SUPPLIED PASSAGE ::
↓

Move to switch candidates fail


No deal: Kim (right) talking with Han during a meeting in Seoul. — AP

THE country’s embattled conservative party cancelled then reinstated the presidential candidacy of Kim Moon-soo within hours as internal turmoil escalated ahead of the June 3 election.

Saturday’s chaotic U-turn, after a failed attempt to replace Kim with former prime minister Han Duck-soo, underscored the People Power Party’s leadership crisis following the ouster of former President Yoon Suk-yeol over his martial law imposition in December, which possibly doomed the conservatives’ chances of winning another term in government.

Kim, a staunch conservative and former labour minister under Yoon, was named the PPP’s presidential candidate on May 3 after winning 56.3% of the primary vote, defeating a reformist rival who had criticised Yoon’s martial law. But the PPP’s leadership, dominated by Yoon loyalists, had spent the past week desperately pressuring Kim to step aside and back Han, whom they believed stood a stronger chance against liberal Democratic Party frontrunner Lee Jae-myung.

After talks between Han and Kim failed to unify their candidacies, the PPP’s emergency committee took the unprecedented step early Saturday of nullifying its primary, cancelling Kim’s nomination and registering Han as both a party member and its new presidential candidate. However, the replacement required approval through an all-party vote conducted through an automated phone survey, which ultimately rejected the switch on Saturday night.

↑

Name every person identified by full name in the report on the People Power Party's failed candidate switch.

STORED DATA ::
↓

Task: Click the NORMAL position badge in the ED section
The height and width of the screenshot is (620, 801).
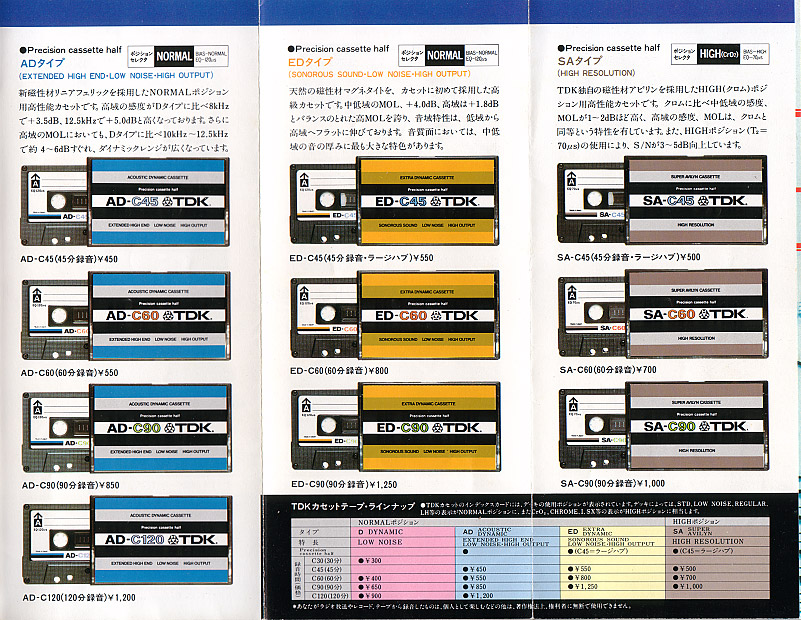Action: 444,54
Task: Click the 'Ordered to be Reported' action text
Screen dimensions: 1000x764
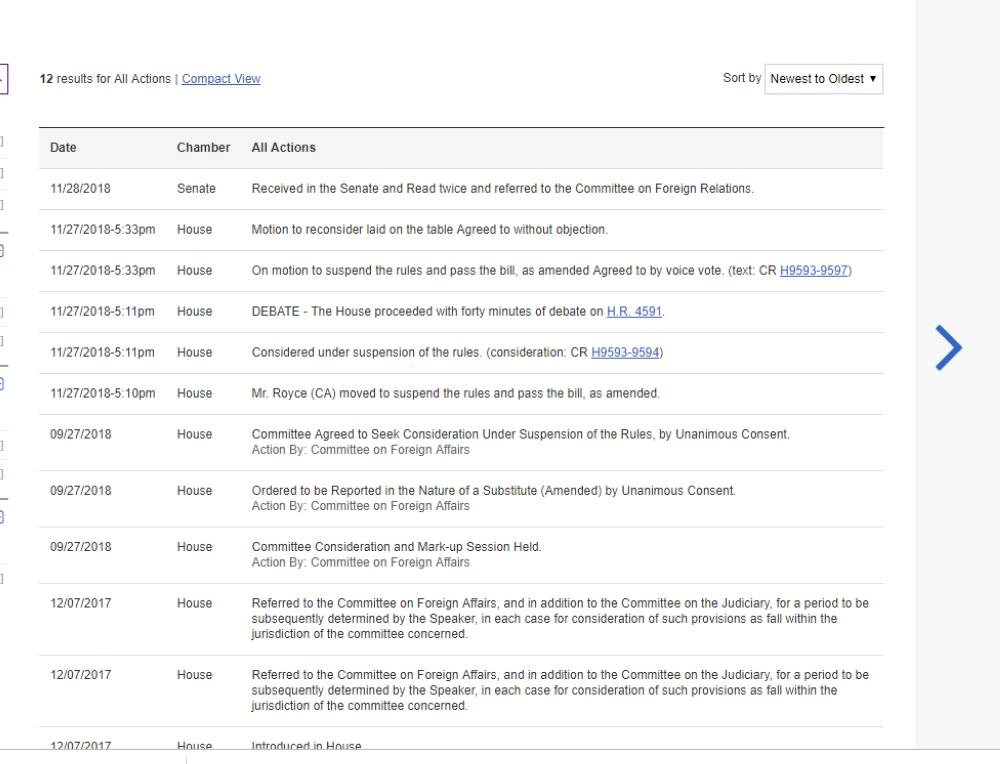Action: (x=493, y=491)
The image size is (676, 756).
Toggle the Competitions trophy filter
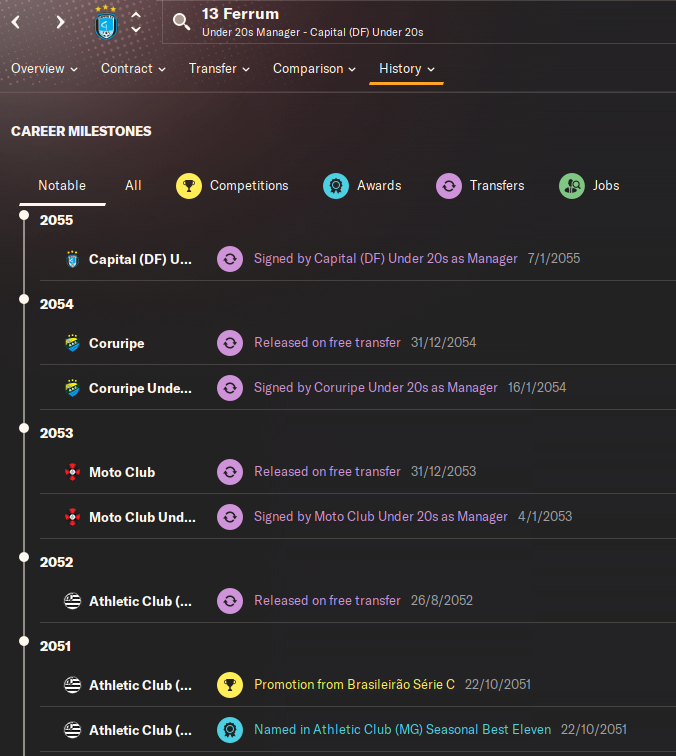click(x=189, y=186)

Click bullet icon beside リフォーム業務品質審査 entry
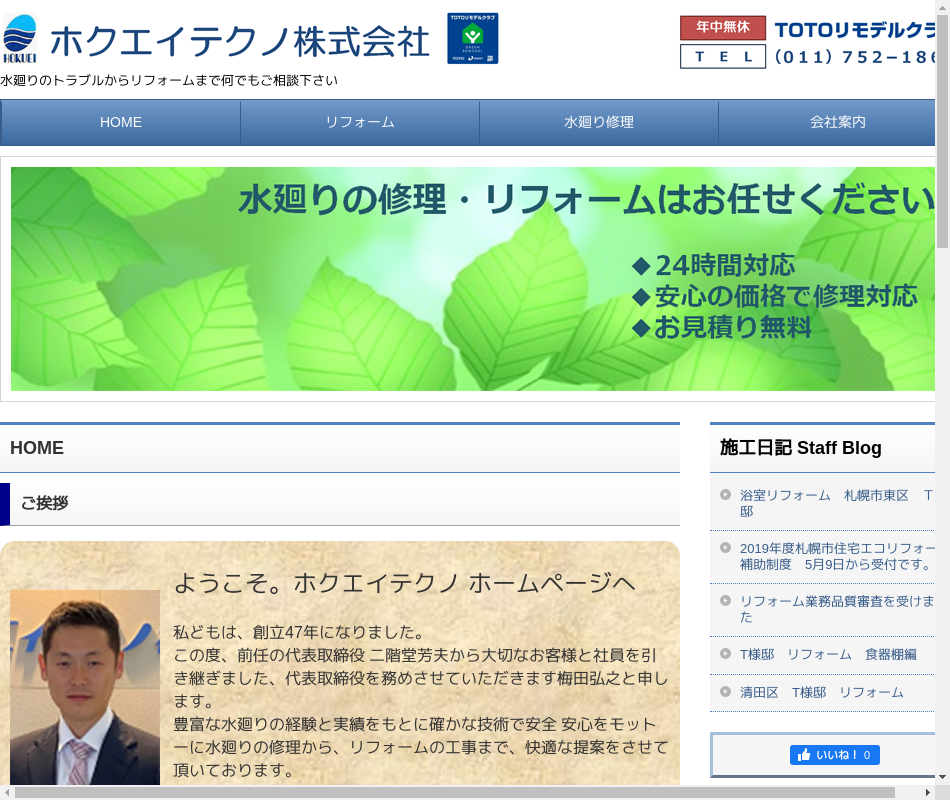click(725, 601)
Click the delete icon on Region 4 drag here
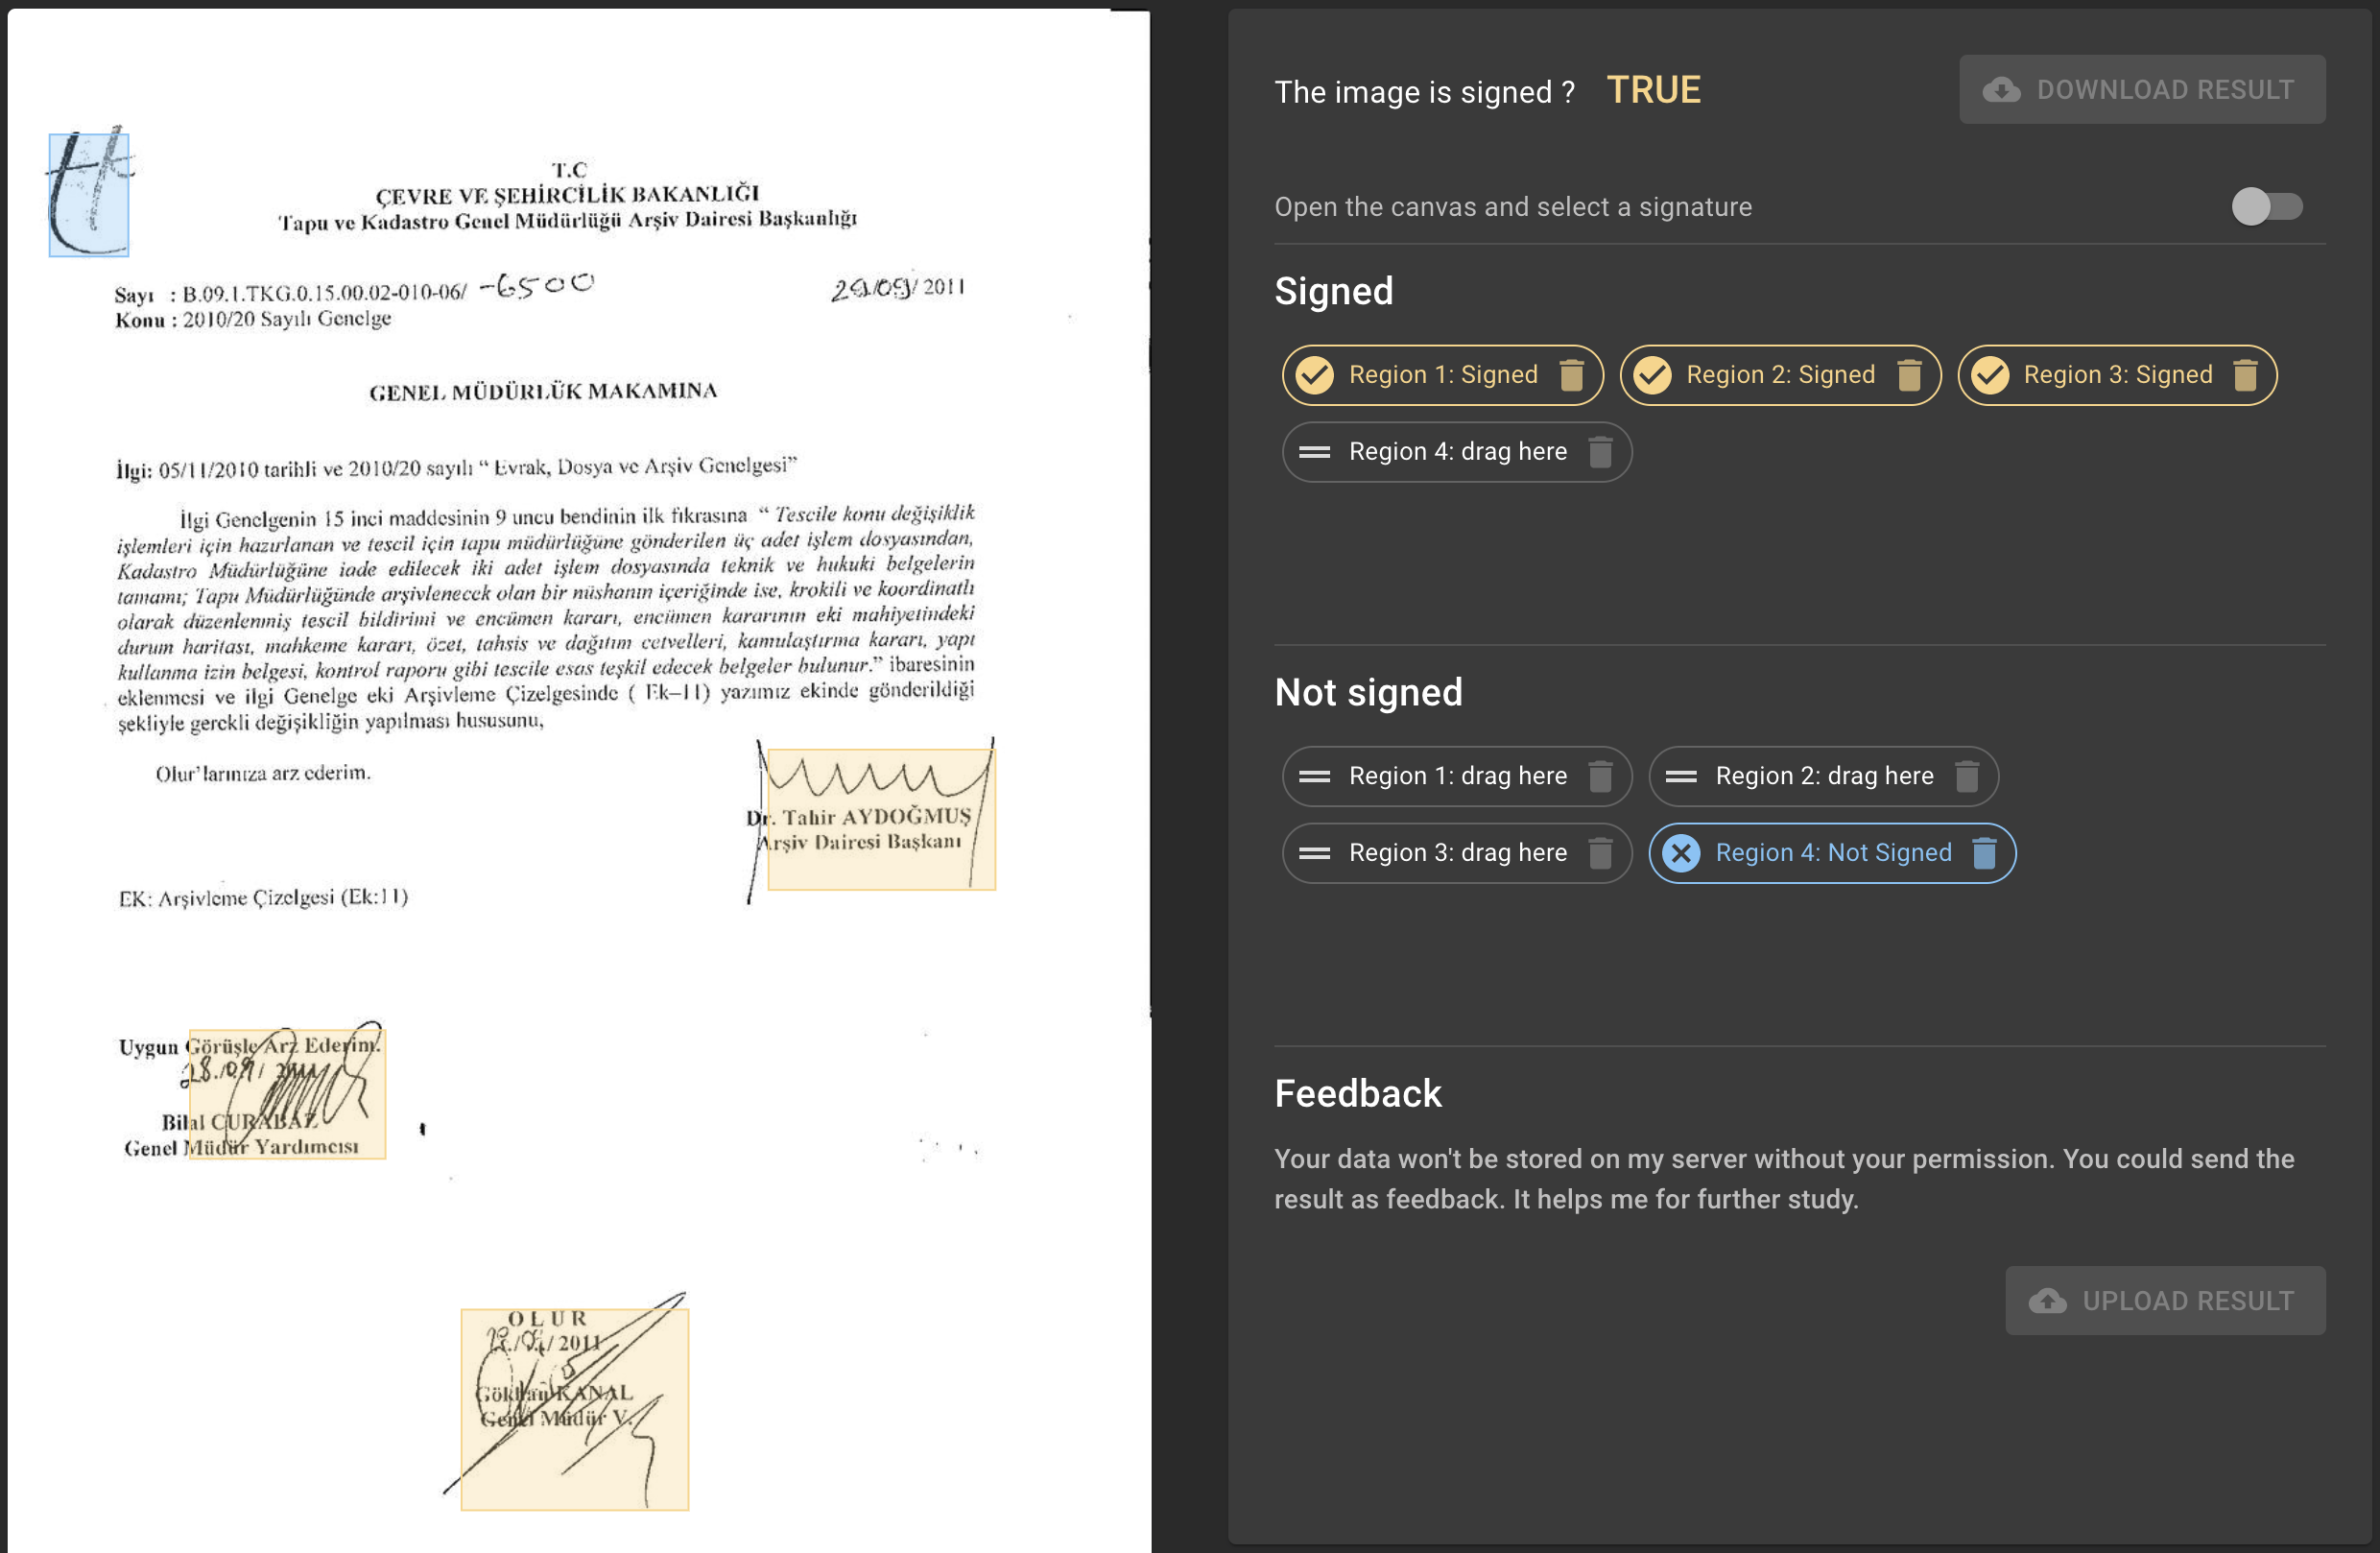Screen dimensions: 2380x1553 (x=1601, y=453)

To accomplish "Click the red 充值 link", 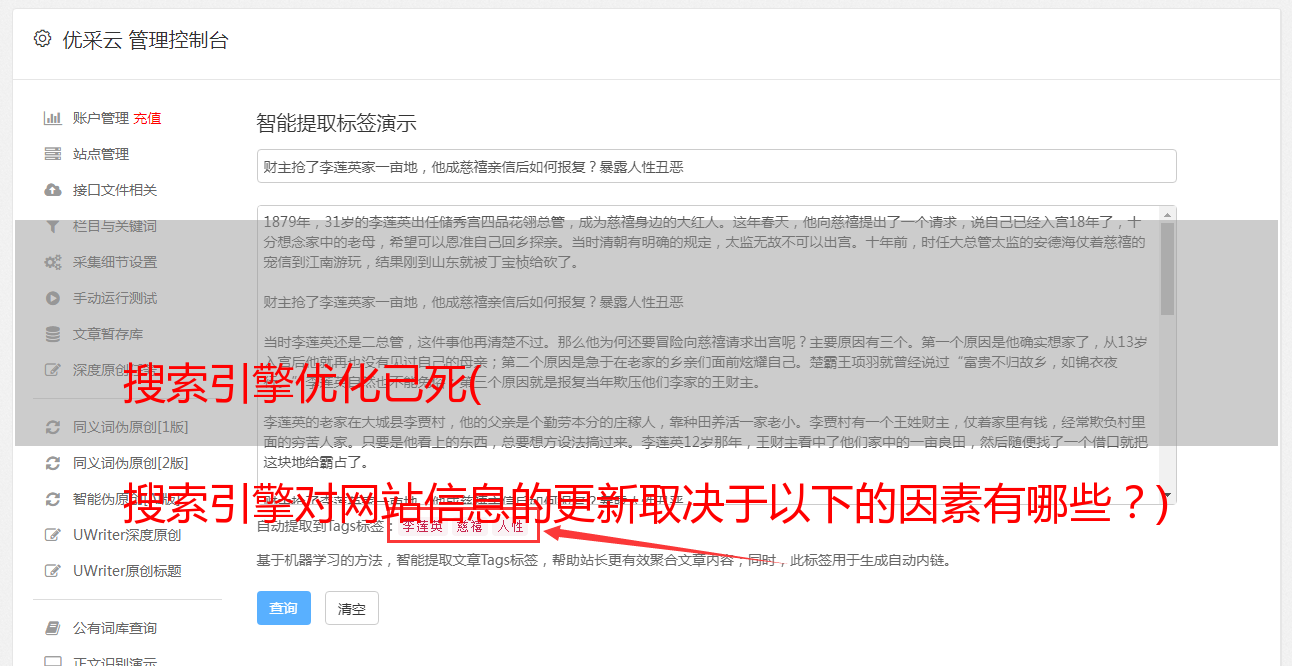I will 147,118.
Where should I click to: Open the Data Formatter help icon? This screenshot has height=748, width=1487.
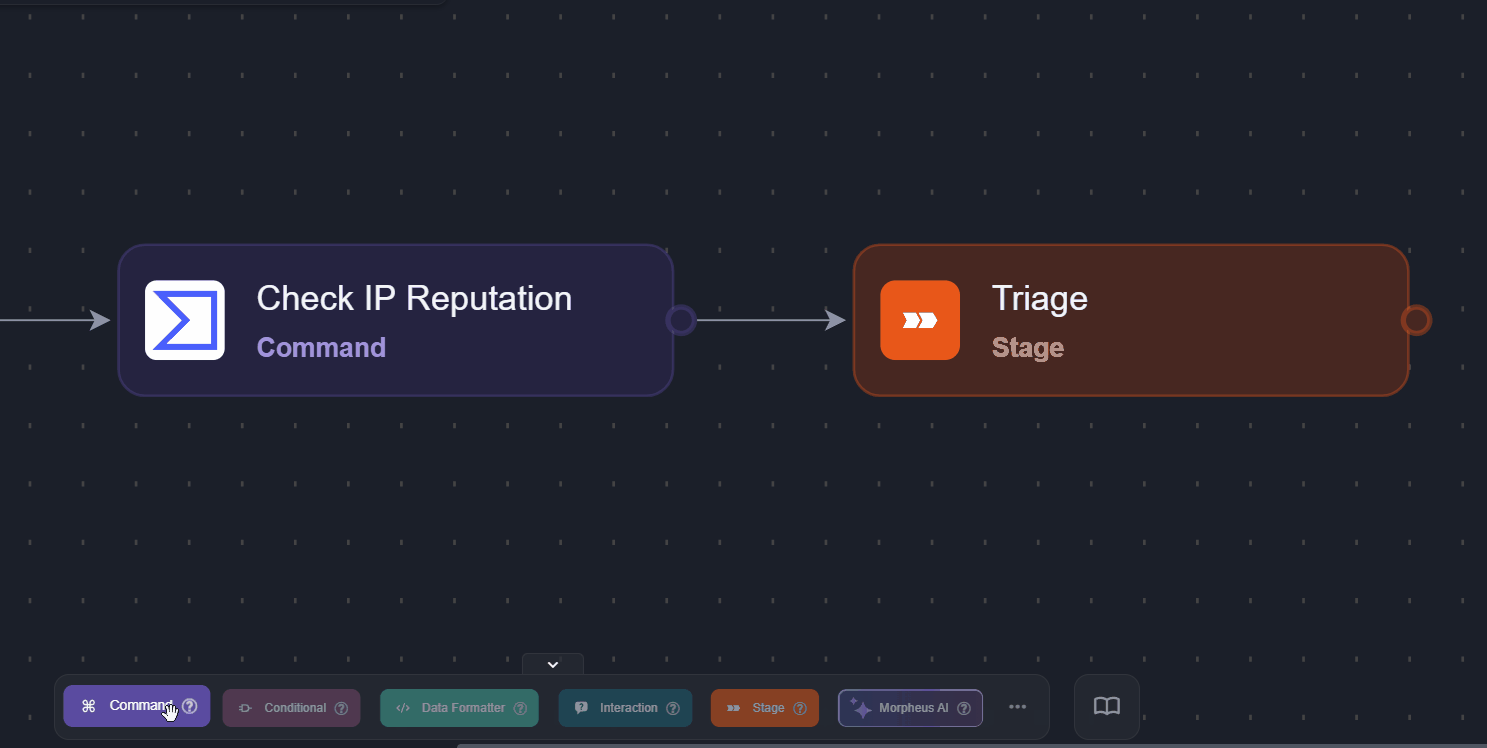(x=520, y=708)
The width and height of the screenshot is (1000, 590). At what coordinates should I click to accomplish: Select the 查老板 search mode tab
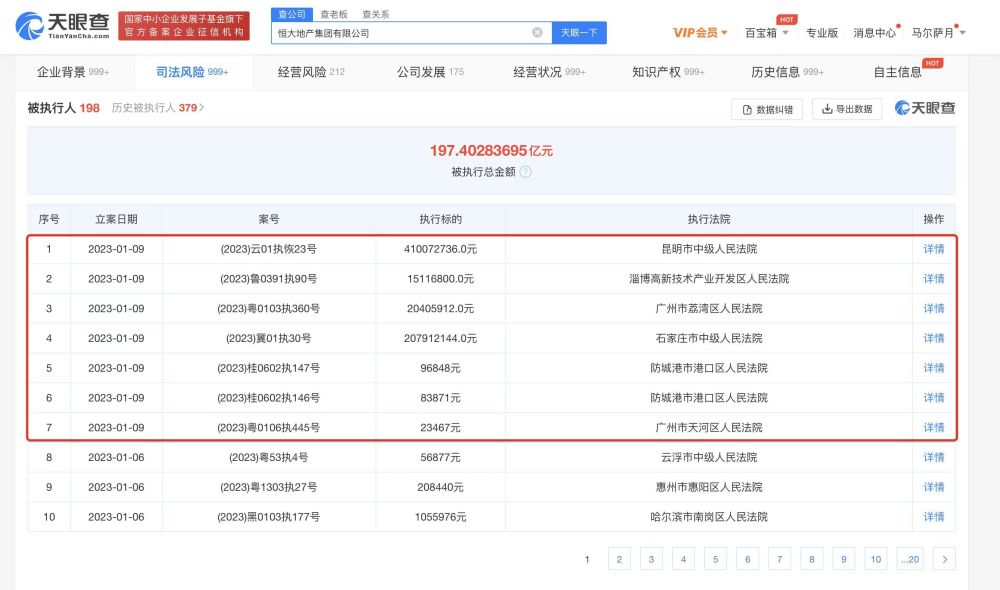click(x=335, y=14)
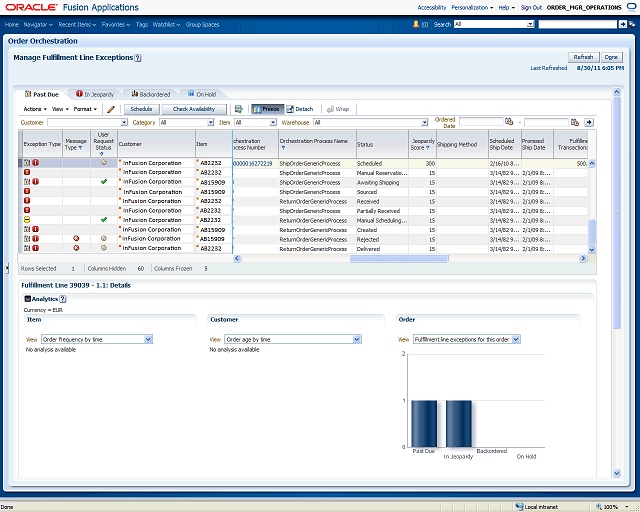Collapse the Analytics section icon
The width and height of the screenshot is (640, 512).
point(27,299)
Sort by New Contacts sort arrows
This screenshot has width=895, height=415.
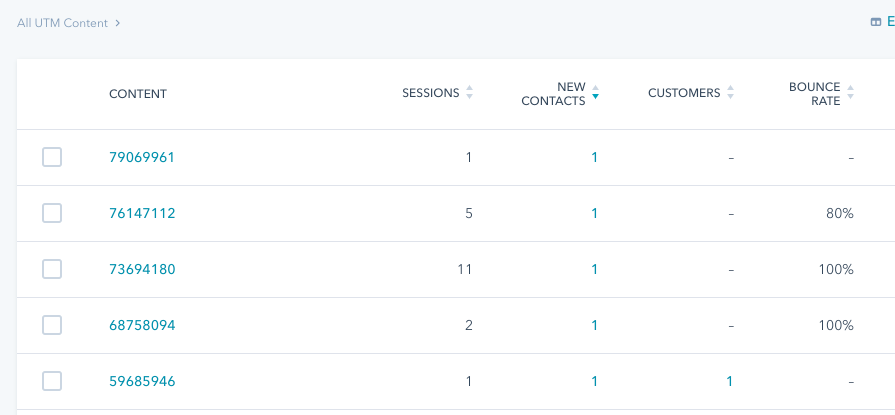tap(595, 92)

↑

ANSWER TO THIS EXERCISE :: Kim Moon-soo, Han Duck-soo, Yoon Suk-yeol, Lee Jae-myung